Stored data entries
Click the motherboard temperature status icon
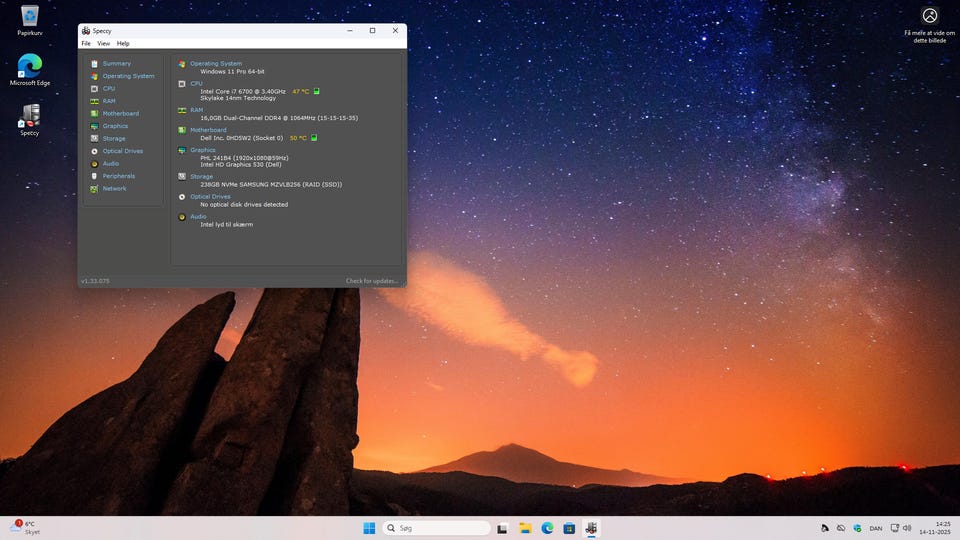The height and width of the screenshot is (540, 960). click(x=313, y=138)
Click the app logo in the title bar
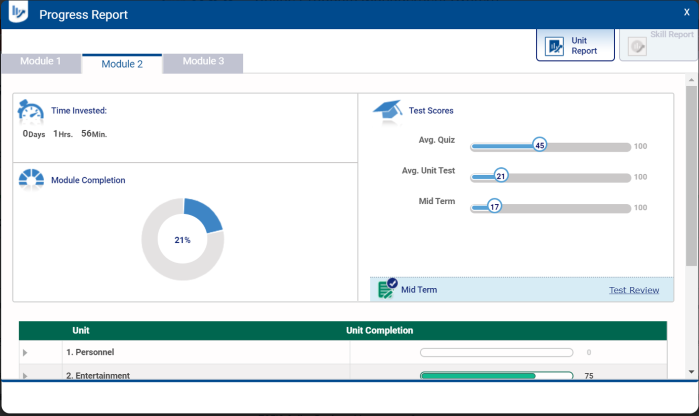 19,15
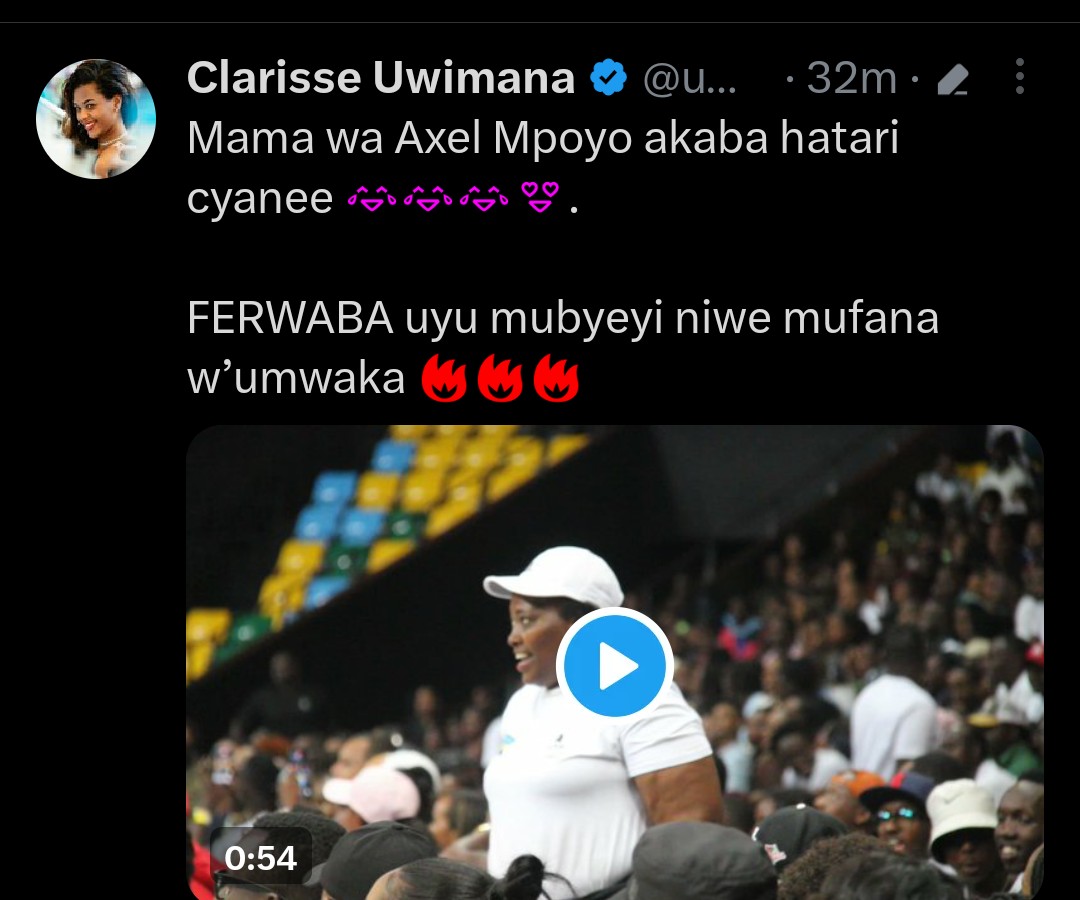Open Clarisse Uwimana's profile avatar
The height and width of the screenshot is (900, 1080).
tap(96, 118)
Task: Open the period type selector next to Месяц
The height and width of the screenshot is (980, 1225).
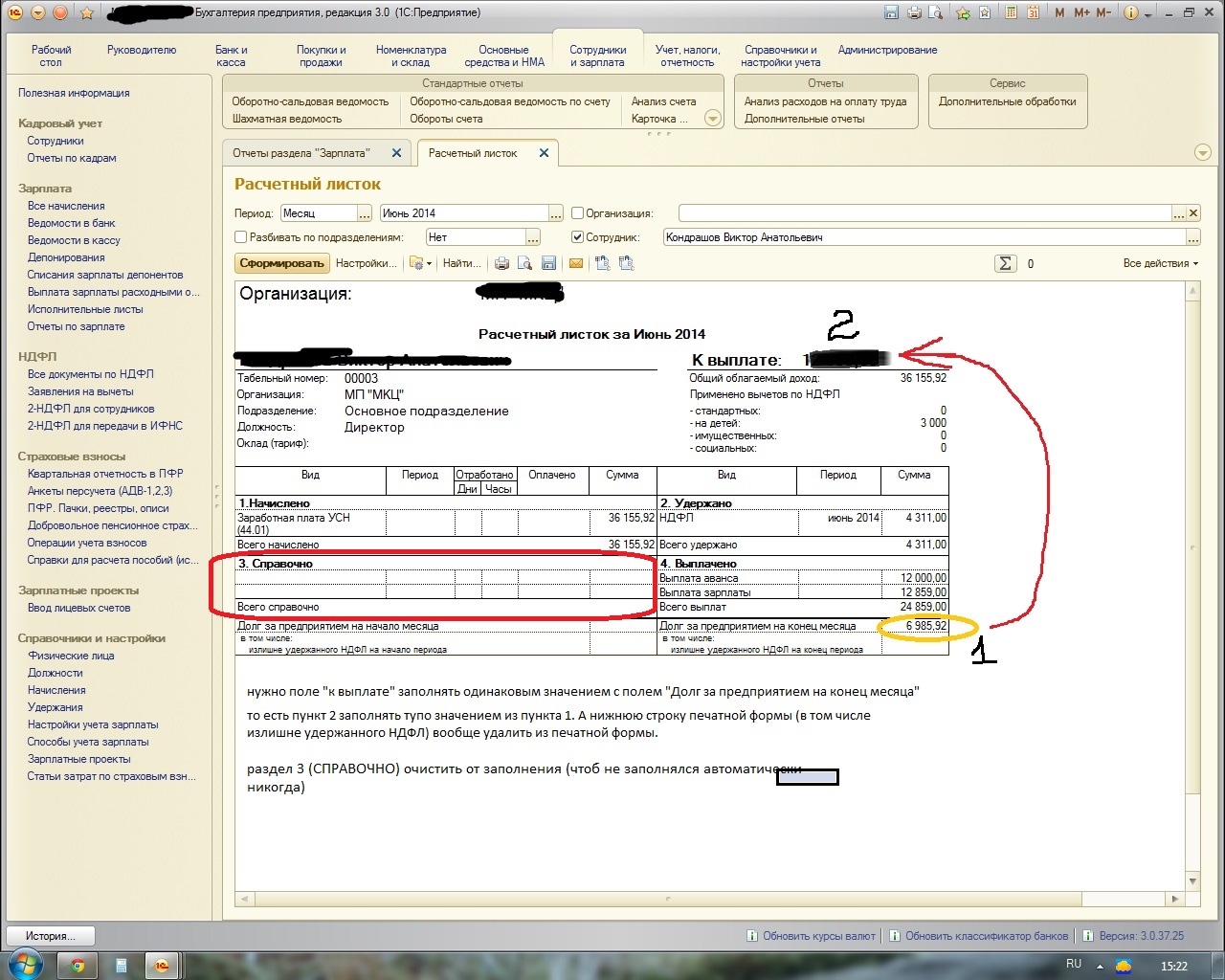Action: coord(365,213)
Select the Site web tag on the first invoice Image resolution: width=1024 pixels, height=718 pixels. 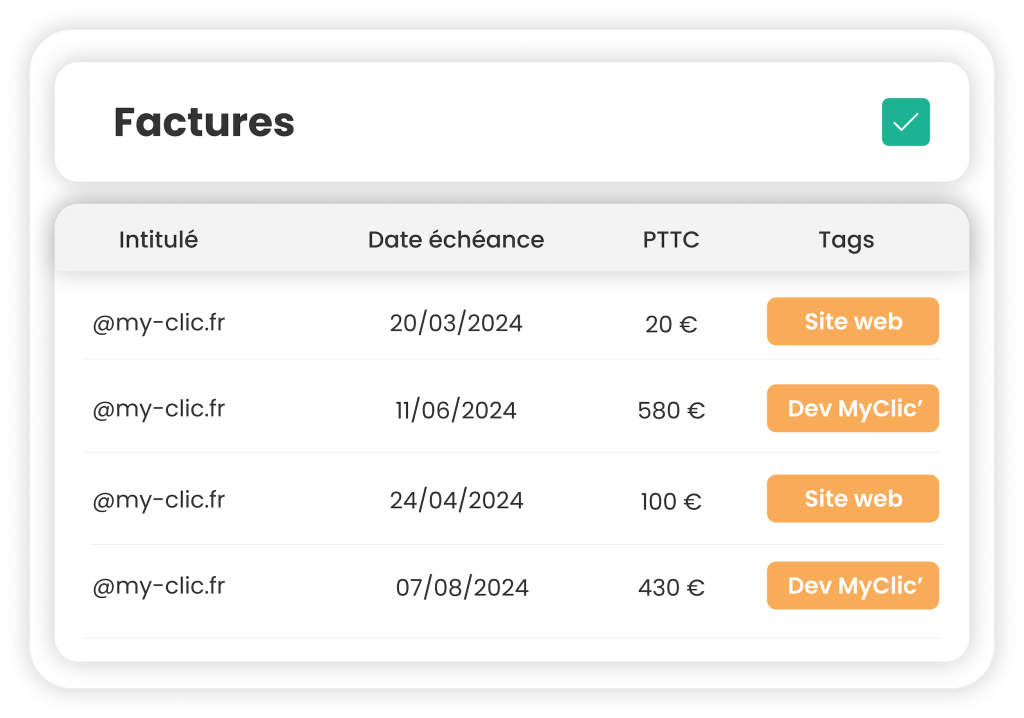coord(852,321)
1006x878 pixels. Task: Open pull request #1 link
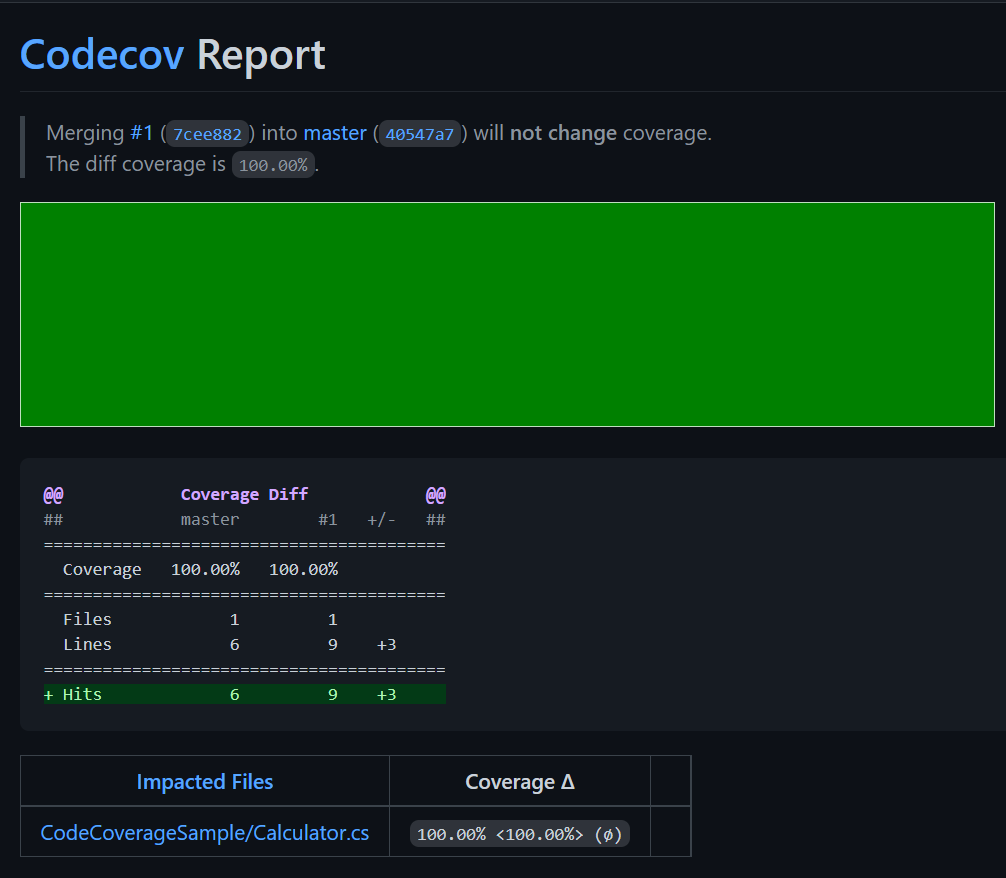[141, 133]
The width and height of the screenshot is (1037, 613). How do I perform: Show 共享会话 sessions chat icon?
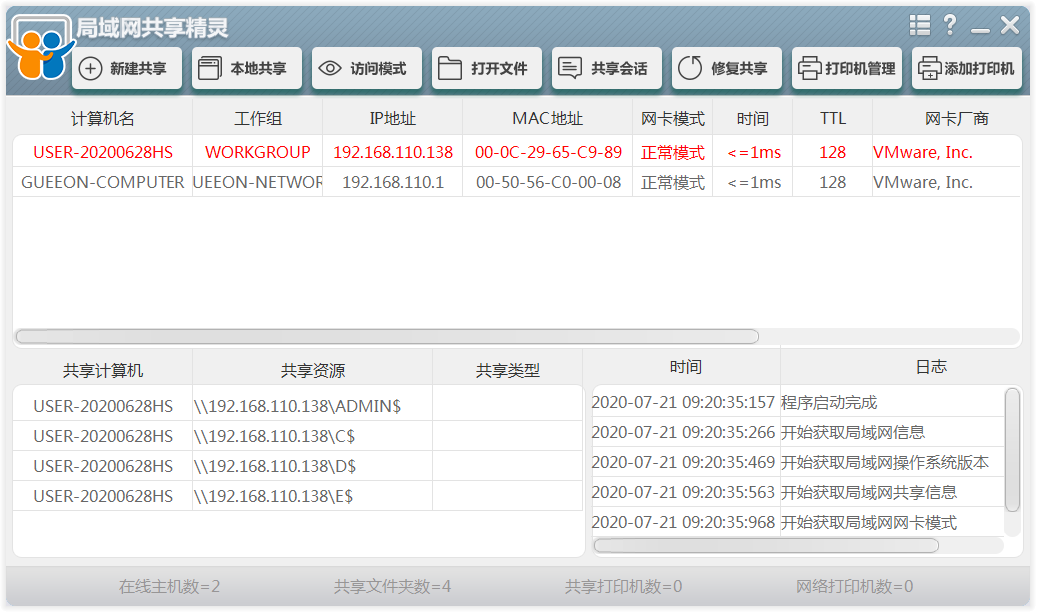(606, 69)
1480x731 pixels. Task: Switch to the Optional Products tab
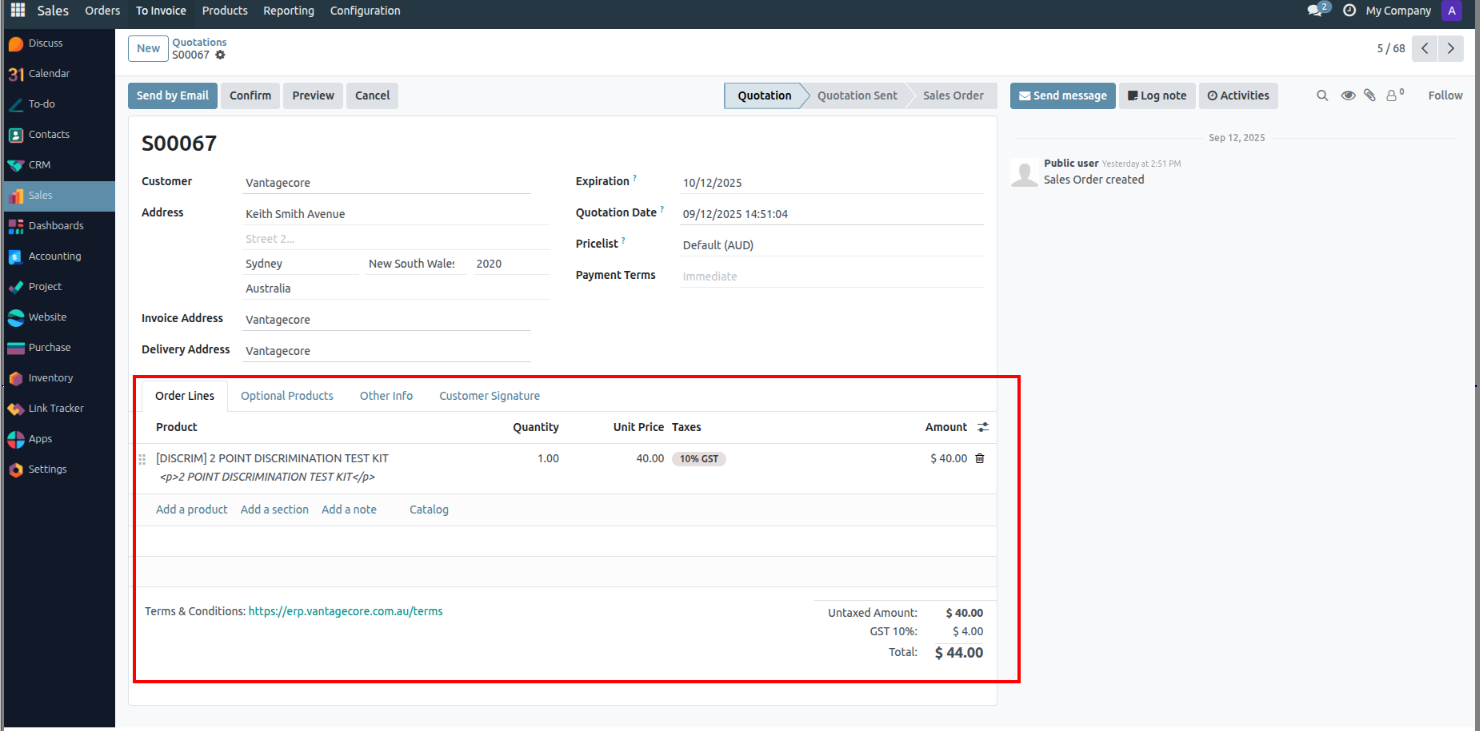[287, 396]

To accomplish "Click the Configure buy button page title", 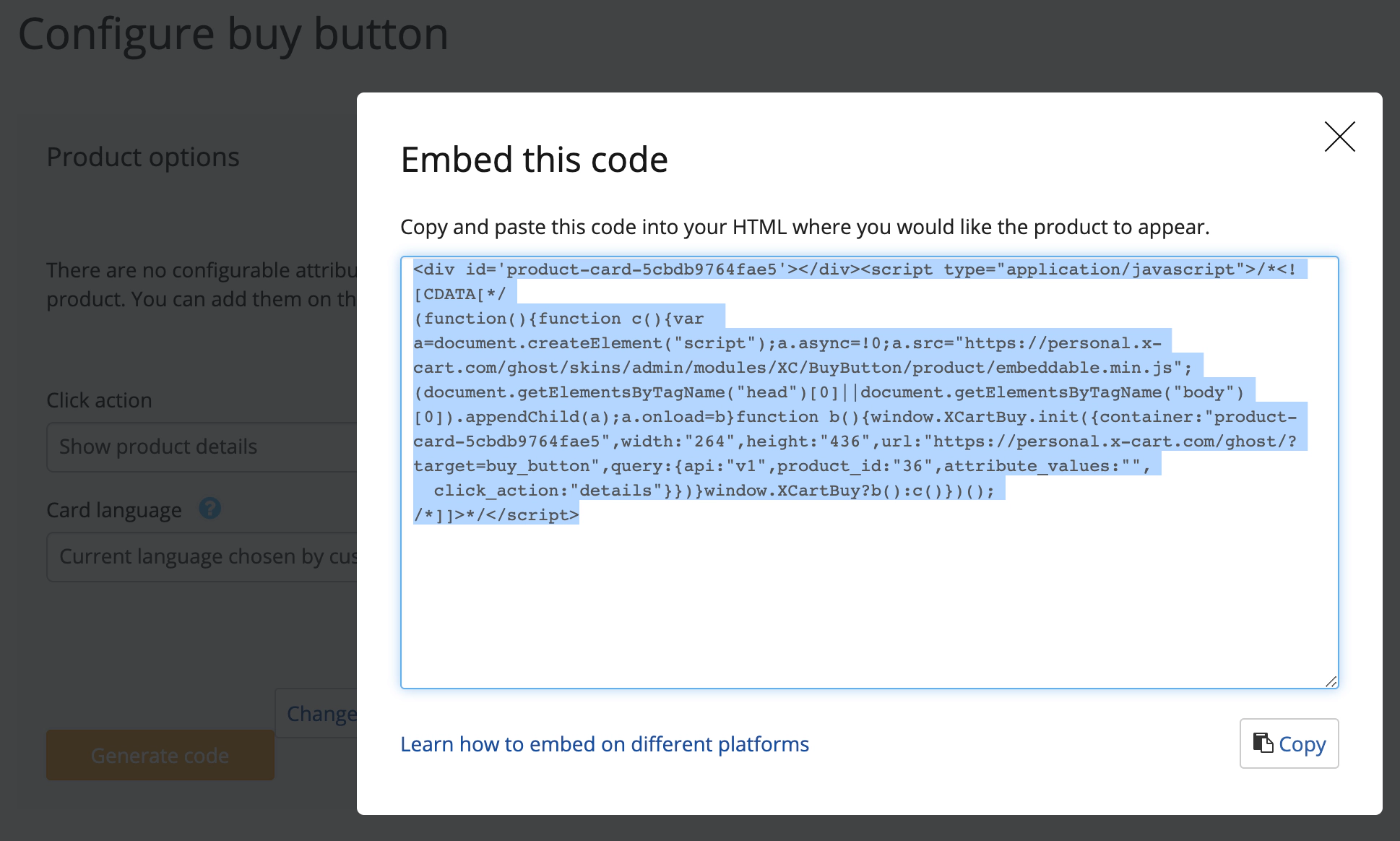I will tap(233, 34).
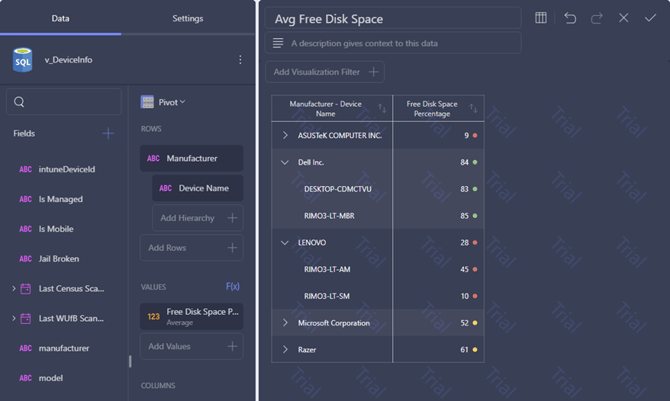Image resolution: width=670 pixels, height=401 pixels.
Task: Click Add Visualization Filter button
Action: (x=325, y=72)
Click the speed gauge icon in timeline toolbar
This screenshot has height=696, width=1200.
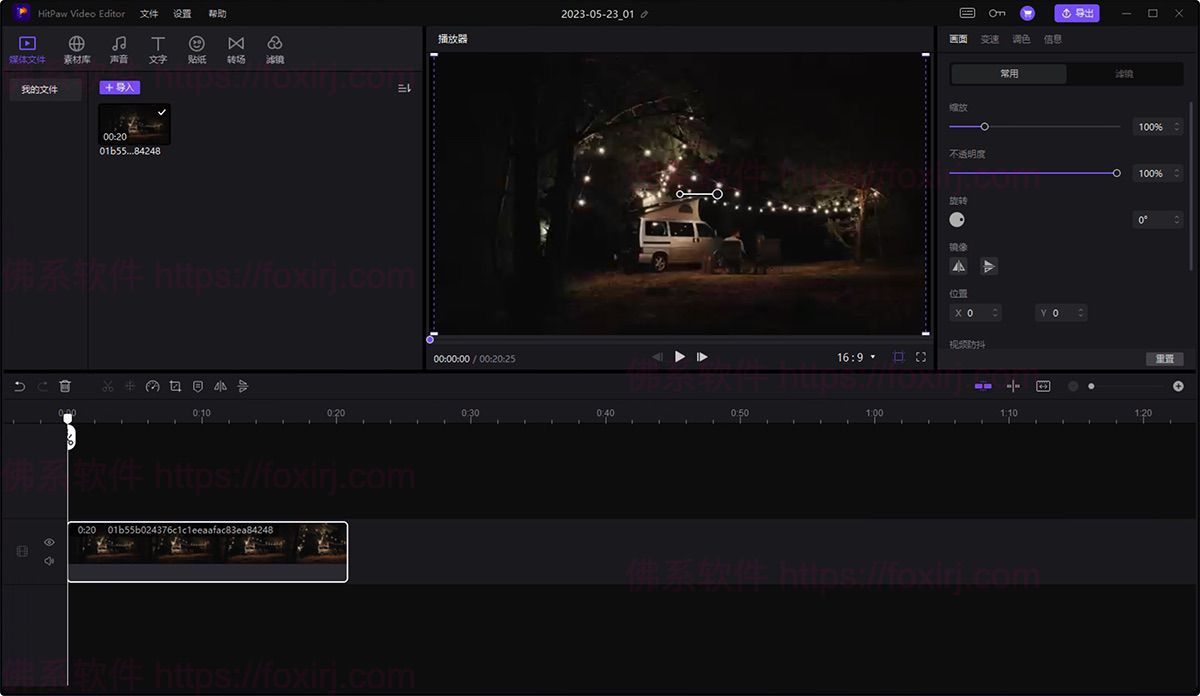click(152, 386)
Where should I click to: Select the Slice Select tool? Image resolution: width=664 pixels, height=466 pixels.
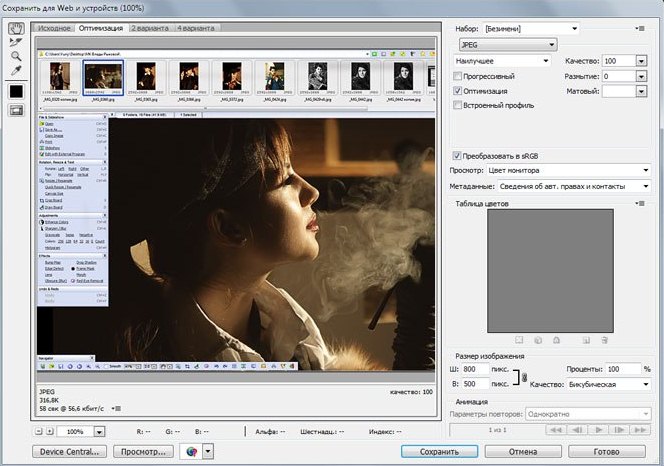[16, 42]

_EXERCISE DIRECTIONS:_ Only the lines from the one containing "Click the speed" through the final line of the data should be given again, exactly and without pictures.

_RESPONSE BOX:_
Click the speed gauge icon in timeline toolbar
This screenshot has height=696, width=1200.
click(152, 386)
Where should I click to: Select the Slice Select tool? Image resolution: width=664 pixels, height=466 pixels.
[16, 42]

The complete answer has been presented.